How to complete this task
A word-for-word copy of the entries is needed, and it should contain no images.

Stored items
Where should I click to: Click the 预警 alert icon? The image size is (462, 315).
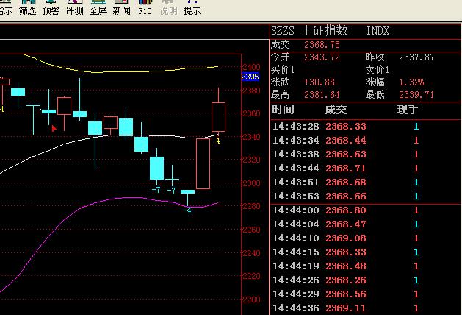(51, 8)
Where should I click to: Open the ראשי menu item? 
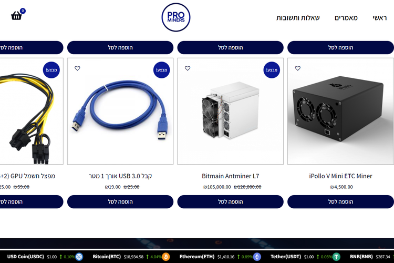coord(379,17)
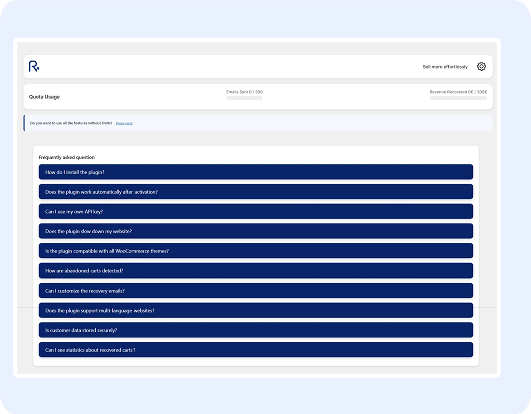The image size is (531, 414).
Task: Expand the automatic activation question
Action: pyautogui.click(x=255, y=192)
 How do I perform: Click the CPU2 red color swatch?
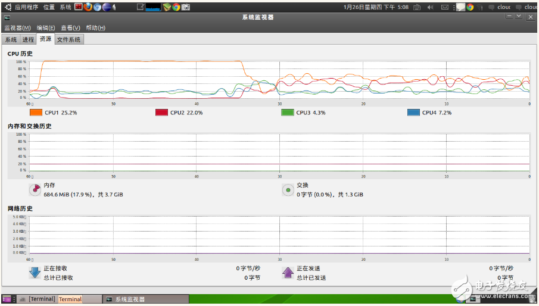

Answer to this task
Where should I click to: Click the 预警 alert icon? The image size is (462, 315).
(51, 8)
Where should I click to: Open the ראשי menu item? 
coord(379,17)
The image size is (531, 414).
Task: Expand the automatic activation question
Action: pyautogui.click(x=255, y=192)
 How do I perform: Click the CPU2 red color swatch?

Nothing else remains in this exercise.